While I don’t collect antiques or vintage items, and rarely buy jewelry,  I find plenty of inspiration at flea markets.  You will find plenty of shapes and color at flea markets, in the form of old pottery vintage clothing, brightly colored cloth, old appliances, or just plain rusty stuff.  I have found some great old tools at flea markets, but I also look for things I can incorporate into my art, like old jewelry, metal objects I can cut up and repurpose, ephemera,  or anything that I can fit into a bezel.

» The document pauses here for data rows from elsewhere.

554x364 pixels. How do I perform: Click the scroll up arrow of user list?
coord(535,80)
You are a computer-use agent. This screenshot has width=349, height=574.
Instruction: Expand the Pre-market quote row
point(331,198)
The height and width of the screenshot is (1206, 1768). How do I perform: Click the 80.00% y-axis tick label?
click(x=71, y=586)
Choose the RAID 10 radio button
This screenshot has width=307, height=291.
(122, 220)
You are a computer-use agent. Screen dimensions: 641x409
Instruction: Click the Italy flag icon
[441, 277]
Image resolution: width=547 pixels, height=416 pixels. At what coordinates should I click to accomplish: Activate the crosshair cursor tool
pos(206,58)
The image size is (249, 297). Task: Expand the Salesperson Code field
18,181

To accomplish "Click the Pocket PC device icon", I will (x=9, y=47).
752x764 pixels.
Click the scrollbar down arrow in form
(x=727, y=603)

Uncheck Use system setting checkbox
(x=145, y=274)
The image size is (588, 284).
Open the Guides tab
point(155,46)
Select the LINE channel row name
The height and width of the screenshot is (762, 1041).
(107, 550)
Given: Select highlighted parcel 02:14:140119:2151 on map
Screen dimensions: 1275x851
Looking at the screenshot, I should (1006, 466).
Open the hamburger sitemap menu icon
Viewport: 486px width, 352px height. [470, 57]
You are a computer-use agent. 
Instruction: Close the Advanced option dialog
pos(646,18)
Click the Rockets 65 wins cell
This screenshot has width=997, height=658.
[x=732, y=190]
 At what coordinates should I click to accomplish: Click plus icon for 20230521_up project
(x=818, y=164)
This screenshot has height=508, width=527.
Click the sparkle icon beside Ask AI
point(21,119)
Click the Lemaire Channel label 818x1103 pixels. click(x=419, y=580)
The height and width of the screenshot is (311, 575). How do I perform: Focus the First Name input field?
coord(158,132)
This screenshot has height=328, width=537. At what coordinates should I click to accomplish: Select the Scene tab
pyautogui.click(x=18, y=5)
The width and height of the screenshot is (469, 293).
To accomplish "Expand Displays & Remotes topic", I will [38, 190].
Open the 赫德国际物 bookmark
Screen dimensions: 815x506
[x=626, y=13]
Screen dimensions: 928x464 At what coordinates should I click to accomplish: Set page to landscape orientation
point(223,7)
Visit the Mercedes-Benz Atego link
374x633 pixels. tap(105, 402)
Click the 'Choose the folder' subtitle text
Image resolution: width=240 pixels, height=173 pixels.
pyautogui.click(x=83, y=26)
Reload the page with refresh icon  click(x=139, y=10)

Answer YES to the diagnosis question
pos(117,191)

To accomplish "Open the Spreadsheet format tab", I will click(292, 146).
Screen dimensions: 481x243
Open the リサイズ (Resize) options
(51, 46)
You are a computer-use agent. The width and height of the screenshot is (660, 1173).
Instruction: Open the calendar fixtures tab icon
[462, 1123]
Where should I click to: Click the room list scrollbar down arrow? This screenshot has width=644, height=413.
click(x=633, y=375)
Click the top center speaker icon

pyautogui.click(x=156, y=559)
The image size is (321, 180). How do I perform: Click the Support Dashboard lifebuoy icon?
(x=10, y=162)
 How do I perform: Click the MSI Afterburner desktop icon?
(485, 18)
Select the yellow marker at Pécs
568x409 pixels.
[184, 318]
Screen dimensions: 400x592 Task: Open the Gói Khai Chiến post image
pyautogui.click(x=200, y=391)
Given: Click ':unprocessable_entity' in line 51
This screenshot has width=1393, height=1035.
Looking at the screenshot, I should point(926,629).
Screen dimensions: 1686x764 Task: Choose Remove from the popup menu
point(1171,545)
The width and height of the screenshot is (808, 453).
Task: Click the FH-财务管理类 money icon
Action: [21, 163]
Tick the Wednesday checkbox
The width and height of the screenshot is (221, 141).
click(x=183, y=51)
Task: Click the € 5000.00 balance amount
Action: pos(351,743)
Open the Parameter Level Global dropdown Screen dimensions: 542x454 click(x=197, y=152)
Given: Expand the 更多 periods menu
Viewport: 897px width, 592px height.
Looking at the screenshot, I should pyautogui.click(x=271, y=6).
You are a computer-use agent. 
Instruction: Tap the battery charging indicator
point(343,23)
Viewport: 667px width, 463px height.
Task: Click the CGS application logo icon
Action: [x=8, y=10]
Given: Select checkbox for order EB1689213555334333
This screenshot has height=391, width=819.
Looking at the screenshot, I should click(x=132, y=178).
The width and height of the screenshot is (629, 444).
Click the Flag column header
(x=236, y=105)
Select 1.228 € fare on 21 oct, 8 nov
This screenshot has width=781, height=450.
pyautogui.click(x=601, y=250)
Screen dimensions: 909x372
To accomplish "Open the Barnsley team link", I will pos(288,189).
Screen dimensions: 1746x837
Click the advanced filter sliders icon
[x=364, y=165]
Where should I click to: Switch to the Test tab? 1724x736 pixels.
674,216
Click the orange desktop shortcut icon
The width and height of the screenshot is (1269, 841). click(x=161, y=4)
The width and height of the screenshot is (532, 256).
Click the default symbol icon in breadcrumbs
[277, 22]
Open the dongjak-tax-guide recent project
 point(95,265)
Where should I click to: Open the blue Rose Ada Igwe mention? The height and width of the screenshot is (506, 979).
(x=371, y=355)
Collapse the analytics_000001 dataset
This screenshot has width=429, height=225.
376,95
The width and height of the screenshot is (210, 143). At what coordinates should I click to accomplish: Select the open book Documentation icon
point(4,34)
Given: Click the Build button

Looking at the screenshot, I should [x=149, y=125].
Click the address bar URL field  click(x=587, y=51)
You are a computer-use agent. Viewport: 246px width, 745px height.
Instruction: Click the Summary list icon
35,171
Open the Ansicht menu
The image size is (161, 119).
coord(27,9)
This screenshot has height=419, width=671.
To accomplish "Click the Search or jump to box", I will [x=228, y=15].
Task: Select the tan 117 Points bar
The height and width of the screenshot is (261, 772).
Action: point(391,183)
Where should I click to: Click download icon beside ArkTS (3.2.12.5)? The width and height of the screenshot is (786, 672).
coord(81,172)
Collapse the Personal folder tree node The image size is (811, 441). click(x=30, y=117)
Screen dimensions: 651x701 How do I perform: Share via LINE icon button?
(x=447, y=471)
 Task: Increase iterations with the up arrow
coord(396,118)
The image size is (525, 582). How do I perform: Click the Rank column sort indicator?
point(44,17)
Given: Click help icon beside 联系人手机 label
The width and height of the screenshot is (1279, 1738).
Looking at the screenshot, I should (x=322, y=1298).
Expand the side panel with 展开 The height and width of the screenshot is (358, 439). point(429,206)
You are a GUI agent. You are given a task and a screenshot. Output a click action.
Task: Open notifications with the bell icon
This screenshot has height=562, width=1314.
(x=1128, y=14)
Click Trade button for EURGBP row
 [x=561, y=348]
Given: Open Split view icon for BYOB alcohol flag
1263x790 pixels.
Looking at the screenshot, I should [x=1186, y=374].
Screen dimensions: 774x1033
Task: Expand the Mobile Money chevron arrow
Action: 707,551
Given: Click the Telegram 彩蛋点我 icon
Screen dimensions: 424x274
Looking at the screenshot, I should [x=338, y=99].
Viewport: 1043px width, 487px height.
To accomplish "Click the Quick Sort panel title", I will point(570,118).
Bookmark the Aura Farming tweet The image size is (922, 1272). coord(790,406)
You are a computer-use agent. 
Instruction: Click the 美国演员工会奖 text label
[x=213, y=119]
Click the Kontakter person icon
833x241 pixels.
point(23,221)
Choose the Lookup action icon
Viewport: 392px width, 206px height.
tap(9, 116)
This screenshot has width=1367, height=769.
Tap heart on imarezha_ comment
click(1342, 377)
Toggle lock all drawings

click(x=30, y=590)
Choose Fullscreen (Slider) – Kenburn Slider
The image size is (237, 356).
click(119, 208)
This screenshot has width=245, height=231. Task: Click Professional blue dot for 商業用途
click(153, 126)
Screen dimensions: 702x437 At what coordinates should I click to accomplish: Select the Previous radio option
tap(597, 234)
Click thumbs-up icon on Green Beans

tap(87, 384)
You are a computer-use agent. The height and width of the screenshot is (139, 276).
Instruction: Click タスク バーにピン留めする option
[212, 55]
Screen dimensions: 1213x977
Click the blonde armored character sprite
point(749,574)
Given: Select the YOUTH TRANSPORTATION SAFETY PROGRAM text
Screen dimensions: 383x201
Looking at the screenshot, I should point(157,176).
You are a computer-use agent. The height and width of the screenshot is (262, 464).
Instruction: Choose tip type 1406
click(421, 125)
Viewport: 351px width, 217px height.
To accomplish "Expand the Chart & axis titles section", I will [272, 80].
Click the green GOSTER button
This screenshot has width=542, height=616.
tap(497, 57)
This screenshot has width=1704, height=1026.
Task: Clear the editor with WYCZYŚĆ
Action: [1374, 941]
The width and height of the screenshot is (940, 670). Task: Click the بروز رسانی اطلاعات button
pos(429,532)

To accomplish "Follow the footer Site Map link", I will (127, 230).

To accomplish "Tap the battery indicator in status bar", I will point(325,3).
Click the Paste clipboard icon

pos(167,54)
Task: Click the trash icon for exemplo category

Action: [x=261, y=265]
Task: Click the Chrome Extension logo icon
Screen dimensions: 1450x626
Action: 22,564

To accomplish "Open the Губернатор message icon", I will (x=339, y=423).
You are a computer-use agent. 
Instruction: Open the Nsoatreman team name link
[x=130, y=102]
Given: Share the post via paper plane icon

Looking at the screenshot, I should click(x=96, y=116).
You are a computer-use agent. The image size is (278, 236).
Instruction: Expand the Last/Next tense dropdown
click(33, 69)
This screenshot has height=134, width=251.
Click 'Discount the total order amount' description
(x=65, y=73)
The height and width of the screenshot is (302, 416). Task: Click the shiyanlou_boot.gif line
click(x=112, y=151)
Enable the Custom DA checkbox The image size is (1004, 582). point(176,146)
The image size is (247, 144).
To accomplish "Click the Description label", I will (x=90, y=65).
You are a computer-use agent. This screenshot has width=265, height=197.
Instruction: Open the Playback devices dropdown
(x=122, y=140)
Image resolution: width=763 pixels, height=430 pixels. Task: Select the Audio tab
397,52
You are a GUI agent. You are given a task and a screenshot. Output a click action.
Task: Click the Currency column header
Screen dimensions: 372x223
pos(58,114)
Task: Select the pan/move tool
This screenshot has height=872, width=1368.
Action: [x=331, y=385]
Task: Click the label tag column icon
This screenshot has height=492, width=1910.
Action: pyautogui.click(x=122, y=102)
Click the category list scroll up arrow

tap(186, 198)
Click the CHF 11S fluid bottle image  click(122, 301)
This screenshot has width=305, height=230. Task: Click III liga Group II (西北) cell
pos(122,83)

Here are some pictures from my last flea market foray

 

And here’s what I bought: two cheap copper cuff bracelets and two cheap brass ones.  Total, $5.00.  I plan to reuse the metal to make something new.  I also found a vendor selling cabochons and treated myself to some lovely striped jasper for another $10.00.

My Haul

I Finished The Coin Pendant!

I started the story of my attempts to make a coin pendant  with a post a couple of weeks ago.   I am happy to say that I have finally made a respectable pendant which I intend to give to a friend whose story is much more interesting my story:  Friend got married and started a family soon after high school.  She got divorced and worked at several kinds of jobs before remarrying.  When she was down sized from a job, her current husband reminded her that she had always wanted to go to college and thought that if they looked hard enough, they could find some scholarship money.   She did, they did, they did and she enrolled at the University of Pennsylvania.   And emerged with a Ph.D in Anthropology in 2015.   Since her dissertation was in the field of Irish Studies,  I came up with the idea of setting an older (pre-Euro) Republic of Ireland coin into a pendant  for a graduation present, and I begged some coins from her obliging husband who is a little fanatical about Irish culture himself.   I am only 2 1/2 years late.  But after I got my brilliant idea, I had to learn how to execute it.  I could not find any new instructions (not that they would have helped.)  I finally got inspiration from two YouTube videos by Online Jewelry Academy on how to make a gallery prong setting.  You can watch the videos here and here.   And I got the basic instructions on how to make the bail from a Soham Harrison video you can watch here.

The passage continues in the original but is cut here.